What would her dream lineup be, if she could perform with a couple of other acts?

“My dream lineup would be Haarper, Ashnikko, Princess Nokia and if The Black Keys showed up, I would probably cry,” she reveals.

But when she’s not performing, she is a prolific writer. “I’m actually halfway through production on my second album – I love writing, I’d do it all day if I could,” she says. “I don’t know when it will come out, but I’m enjoying just creating every day. I’ve taken this album I’m working on in more of a hip-hop direction. The Dark has elements, but the next record is more balanced between rock and hip hop.”

Until her next album arrives, there’s enough soul, rock, and raw, honest truths on The Dark to warrant repeat listens. It is easy to believe Stevie Jean could be the next Australian artist to garner major international interest and shiny, big deals. But, like many talented artists in this nation and worldwide, she’s working a couple of casual jobs to get by.

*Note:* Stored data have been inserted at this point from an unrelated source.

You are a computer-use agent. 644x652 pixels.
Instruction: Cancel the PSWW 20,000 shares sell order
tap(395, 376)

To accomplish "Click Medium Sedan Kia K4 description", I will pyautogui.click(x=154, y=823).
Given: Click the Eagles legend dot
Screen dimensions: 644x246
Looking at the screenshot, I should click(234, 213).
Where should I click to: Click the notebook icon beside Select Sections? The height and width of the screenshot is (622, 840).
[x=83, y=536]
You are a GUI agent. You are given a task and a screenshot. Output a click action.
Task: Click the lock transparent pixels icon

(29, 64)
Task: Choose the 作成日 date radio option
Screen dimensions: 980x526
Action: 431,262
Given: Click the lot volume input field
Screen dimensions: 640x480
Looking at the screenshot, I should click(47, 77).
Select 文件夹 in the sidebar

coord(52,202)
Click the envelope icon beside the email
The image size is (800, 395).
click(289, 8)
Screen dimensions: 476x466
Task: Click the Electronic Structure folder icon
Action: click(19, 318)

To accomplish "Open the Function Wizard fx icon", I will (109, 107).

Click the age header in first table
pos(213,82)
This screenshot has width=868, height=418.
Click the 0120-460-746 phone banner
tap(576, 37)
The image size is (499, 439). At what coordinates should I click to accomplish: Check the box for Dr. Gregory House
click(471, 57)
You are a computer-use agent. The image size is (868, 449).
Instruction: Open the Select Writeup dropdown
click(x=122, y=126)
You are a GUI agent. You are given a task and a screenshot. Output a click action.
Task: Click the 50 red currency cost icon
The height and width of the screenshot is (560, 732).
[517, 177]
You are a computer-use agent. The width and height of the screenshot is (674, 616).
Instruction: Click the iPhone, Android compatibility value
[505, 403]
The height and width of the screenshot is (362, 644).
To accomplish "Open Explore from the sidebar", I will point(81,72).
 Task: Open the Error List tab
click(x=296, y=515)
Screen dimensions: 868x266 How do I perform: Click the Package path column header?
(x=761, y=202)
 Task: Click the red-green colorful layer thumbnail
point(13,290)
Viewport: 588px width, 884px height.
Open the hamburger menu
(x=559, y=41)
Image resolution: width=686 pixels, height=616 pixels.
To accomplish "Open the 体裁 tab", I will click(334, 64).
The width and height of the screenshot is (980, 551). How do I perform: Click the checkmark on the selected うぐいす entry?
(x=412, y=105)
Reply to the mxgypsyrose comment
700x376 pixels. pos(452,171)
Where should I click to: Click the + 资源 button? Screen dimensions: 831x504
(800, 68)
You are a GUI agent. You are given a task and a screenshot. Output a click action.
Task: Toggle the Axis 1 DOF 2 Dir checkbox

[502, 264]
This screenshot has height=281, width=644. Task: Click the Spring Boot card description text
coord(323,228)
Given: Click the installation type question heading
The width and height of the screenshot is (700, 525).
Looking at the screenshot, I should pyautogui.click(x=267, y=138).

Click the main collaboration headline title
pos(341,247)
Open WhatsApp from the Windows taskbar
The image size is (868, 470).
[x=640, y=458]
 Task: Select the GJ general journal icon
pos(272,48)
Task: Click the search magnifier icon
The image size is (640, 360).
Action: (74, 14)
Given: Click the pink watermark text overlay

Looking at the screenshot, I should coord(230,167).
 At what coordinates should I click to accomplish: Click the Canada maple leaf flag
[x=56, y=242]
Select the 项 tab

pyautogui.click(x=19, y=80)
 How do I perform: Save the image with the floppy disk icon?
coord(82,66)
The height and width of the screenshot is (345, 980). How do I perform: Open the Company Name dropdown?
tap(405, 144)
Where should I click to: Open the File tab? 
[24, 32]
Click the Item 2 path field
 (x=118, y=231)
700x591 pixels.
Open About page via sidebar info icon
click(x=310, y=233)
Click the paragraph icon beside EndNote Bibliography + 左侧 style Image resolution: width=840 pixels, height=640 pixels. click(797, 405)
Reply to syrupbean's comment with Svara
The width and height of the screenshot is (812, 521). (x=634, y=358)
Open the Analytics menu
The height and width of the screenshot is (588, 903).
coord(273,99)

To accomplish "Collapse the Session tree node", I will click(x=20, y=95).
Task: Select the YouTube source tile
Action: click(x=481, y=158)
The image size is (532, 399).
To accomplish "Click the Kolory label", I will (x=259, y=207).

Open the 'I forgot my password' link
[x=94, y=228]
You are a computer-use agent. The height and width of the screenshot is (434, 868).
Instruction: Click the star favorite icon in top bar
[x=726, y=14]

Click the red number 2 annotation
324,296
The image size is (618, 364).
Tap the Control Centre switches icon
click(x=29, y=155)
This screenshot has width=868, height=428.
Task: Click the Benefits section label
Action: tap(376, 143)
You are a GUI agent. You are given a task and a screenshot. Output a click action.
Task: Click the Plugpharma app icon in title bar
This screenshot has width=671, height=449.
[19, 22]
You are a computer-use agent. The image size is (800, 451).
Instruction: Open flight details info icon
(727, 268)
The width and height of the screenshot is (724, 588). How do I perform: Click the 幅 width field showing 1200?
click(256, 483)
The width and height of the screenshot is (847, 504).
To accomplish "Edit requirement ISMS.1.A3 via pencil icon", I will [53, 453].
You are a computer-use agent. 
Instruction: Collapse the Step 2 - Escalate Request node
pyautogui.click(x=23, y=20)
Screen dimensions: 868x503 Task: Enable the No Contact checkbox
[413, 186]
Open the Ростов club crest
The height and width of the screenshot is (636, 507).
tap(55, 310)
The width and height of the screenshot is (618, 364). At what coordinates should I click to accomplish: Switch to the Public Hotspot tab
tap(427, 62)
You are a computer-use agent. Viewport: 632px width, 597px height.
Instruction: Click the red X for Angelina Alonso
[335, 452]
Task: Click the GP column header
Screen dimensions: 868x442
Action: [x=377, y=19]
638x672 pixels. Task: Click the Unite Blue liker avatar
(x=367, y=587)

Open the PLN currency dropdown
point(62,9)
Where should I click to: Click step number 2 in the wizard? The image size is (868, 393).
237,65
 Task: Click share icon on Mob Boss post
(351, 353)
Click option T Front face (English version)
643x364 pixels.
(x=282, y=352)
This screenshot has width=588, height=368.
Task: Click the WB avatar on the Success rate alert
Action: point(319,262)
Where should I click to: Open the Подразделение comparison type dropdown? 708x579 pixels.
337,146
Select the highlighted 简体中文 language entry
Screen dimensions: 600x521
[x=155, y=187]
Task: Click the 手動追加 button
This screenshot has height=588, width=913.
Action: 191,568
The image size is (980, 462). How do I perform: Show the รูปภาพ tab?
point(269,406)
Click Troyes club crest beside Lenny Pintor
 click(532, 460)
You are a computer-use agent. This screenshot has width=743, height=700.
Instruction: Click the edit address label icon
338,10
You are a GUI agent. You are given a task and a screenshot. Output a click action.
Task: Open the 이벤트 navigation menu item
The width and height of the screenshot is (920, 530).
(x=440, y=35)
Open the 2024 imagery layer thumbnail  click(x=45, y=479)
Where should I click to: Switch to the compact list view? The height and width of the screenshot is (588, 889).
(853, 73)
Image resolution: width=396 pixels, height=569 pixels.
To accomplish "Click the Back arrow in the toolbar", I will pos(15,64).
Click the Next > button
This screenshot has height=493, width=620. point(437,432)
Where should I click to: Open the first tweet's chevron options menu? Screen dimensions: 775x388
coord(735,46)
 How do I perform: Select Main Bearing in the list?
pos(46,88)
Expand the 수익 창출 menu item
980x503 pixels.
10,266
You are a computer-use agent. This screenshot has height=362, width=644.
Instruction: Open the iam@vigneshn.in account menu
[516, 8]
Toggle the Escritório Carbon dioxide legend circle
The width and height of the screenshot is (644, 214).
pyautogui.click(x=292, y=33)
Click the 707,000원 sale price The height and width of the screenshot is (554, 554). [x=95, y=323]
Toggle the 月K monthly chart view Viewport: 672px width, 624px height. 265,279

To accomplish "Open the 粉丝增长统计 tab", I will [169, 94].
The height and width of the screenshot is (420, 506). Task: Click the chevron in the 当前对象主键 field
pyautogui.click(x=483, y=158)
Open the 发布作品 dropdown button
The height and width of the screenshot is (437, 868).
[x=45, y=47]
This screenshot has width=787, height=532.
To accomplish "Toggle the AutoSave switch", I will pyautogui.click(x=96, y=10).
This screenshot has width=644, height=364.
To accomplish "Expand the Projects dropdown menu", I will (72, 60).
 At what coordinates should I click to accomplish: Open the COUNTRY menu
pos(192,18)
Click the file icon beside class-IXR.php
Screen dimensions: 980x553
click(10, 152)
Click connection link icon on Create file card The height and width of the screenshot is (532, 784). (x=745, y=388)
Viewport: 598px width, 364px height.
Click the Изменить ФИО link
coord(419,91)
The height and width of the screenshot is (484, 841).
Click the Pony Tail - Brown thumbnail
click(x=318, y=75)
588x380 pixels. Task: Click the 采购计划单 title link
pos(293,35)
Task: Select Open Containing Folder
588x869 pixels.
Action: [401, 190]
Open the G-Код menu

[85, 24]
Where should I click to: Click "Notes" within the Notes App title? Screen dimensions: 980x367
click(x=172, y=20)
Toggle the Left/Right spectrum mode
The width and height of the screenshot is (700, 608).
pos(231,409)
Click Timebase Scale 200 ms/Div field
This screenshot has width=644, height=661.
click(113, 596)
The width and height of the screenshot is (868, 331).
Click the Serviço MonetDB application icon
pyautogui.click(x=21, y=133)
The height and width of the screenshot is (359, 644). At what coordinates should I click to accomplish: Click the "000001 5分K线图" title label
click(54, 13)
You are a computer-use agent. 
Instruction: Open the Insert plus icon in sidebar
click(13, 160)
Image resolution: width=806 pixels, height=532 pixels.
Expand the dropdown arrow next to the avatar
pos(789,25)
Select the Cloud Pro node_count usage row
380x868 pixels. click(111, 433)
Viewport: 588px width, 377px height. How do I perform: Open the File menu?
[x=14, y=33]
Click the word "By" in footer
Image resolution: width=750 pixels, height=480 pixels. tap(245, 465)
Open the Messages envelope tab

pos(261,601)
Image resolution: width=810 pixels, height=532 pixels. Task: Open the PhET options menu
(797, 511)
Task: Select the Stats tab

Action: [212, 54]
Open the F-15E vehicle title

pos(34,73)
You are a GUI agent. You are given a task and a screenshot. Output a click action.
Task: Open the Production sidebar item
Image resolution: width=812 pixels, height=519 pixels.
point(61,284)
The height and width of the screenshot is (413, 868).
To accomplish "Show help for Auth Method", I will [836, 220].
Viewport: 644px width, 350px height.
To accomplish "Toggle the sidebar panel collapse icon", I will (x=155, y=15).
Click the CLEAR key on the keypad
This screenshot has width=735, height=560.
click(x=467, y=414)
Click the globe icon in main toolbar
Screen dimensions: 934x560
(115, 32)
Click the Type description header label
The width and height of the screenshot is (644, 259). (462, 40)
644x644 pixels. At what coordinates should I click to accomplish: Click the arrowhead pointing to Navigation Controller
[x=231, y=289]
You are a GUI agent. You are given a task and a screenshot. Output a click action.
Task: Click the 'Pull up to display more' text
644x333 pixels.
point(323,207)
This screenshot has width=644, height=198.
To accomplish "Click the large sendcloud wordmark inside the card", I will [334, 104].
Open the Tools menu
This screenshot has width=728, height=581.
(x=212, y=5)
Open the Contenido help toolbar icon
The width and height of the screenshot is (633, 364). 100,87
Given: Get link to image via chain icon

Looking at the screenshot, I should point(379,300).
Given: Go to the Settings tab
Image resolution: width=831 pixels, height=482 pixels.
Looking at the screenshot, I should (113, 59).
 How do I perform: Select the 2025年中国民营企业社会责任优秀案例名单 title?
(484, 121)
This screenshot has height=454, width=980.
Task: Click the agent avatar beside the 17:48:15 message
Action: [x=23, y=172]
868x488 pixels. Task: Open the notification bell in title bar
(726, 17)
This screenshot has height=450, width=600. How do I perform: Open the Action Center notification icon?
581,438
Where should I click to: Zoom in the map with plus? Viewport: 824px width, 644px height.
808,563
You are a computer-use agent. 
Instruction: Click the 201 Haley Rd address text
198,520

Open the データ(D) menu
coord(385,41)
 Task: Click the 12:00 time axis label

“As artists, we get treated like we’re replaceable and there’s so many amazing artists in Australia working in [hospitality]. There’s nothing wrong with hospo, but it’s really taxing to work two or three casual jobs and try to write an album. I’m trying to be a poet, an actress, and a musician on top of a couple of hospo jobs. I’d love to see a change in the music industry, I really would.”